Of the entries below, restate word for word only the section that runs from the line with "Identify the click" to the line with "Suzy Glowiak Hilton (108, 589)", counting both ends.

--- START ---

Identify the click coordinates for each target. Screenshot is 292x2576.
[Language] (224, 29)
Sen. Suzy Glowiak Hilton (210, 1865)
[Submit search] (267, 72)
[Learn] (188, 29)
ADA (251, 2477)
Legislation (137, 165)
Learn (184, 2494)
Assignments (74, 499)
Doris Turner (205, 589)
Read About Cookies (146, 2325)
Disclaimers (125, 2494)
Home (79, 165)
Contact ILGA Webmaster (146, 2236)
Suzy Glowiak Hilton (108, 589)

--- END ---
--- START ---

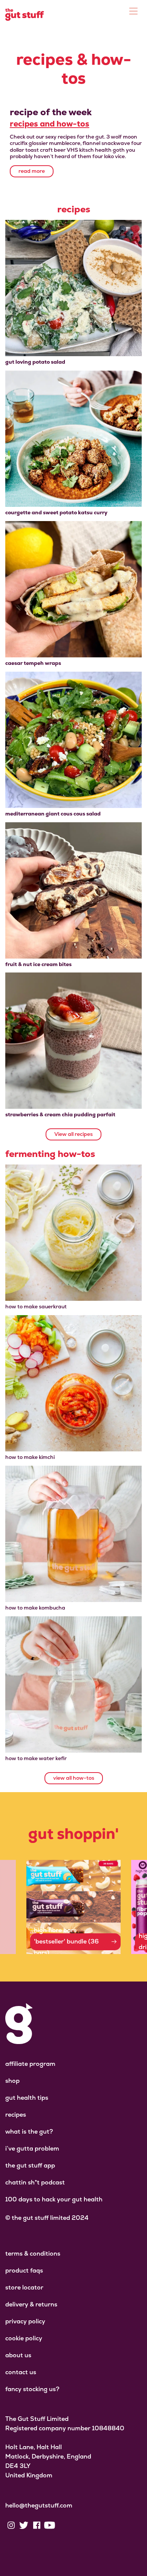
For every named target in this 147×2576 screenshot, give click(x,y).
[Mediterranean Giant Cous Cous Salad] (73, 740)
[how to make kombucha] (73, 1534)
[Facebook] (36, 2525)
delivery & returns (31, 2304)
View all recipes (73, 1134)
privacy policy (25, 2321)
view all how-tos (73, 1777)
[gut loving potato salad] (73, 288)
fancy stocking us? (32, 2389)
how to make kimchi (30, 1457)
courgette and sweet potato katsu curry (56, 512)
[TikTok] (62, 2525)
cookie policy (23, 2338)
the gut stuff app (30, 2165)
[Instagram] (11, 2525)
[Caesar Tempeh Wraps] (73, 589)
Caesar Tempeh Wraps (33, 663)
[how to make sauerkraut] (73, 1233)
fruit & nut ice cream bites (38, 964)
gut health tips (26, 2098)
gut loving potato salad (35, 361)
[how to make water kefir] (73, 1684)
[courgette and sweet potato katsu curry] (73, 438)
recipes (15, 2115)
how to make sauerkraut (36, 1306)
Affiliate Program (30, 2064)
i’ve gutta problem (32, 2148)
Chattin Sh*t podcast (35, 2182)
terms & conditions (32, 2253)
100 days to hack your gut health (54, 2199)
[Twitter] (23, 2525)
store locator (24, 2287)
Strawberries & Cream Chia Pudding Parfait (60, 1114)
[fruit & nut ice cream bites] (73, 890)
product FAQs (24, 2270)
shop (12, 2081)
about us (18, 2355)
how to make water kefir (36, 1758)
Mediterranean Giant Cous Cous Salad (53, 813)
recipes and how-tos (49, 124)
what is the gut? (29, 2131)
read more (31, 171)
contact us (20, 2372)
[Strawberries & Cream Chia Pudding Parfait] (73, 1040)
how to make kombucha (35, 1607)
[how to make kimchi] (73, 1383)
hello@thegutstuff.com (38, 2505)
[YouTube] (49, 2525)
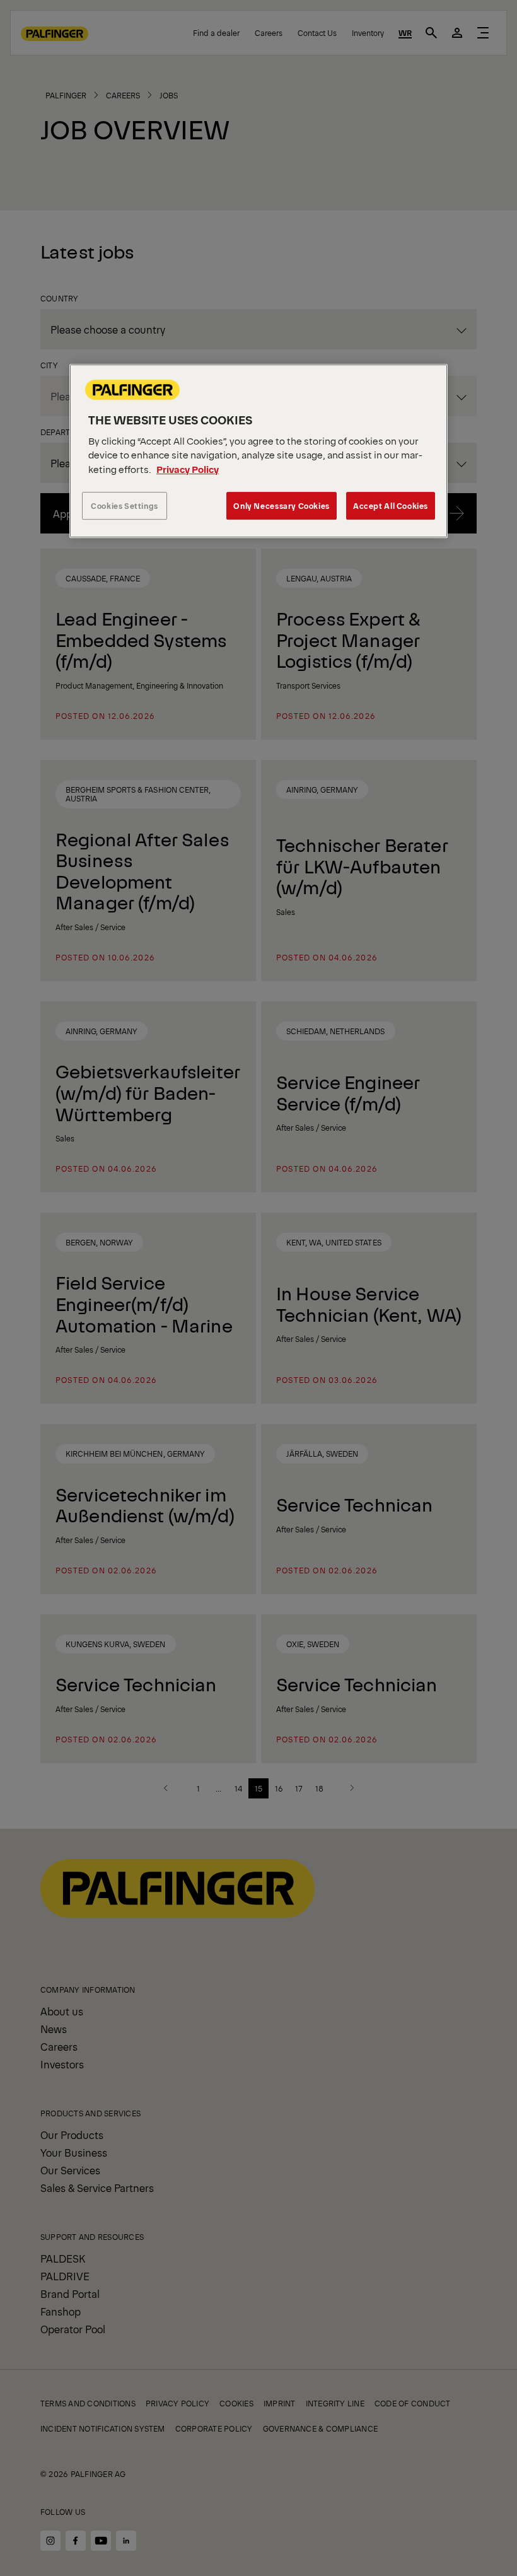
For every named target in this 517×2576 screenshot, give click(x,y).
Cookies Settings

--- END ---

-- EXERCISE RESULT --
Identify the click coordinates for each target. Screenshot is 292x2576.
[Language] (224, 29)
Sen. Suzy Glowiak Hilton (210, 1865)
[Submit search] (267, 72)
[Learn] (188, 29)
ADA (251, 2477)
Legislation (137, 165)
Learn (184, 2494)
Assignments (74, 499)
Doris Turner (205, 589)
Read About Cookies (146, 2325)
Disclaimers (125, 2494)
Home (79, 165)
Contact ILGA Webmaster (146, 2236)
Suzy Glowiak Hilton (108, 589)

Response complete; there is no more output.